Private equity has become a massive $4.4 trillion industry that could more than double by 2025. It has an outsized impact on our economy and our lives, sometimes controlling our water and electricity, our household brands, our roads, highways and trains, and even our schools, homes and places of work. Yet despite its reach and impact, the industry fails to come close to representing the population at large. Fewer than 10% of senior roles are held by women; at its upper echelons, that figure drops to a mere 5%. Sunaina Sinha Haldea, the managing partner at leading placement agent and secondary market advisor Cebile Capital, is chipping away at private equity’s thick glass ceiling and redefining what success looks like in this vitally important but poorly understood industry.

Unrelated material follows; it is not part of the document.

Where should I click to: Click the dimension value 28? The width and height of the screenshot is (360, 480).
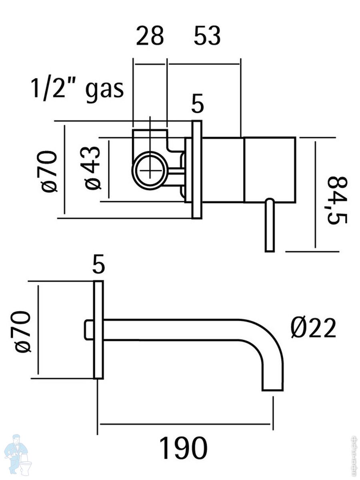click(150, 36)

Cebile Capital has offices in New York, Los Angeles and London and oversees billions of dollars in deal transactions per year across a spectrum of sectors, from technology to utilities and agriculture. In stark contrast to the industry as a whole, Haldea’s firm is highly diverse: More than half of the employees are women or minorities. “I saw an unmet need in the market for a private equity advisory firm that is solely focused on mid-market firms and that acts as a strategic partner—not just another service provider—to its private equity clients.”

“We have achieved this by advising on a myriad of liquidity solutions and raising capital for successive funds, co-investments and direct deals for private equity general partners,” said Haldea on why she founded Cebile Capital.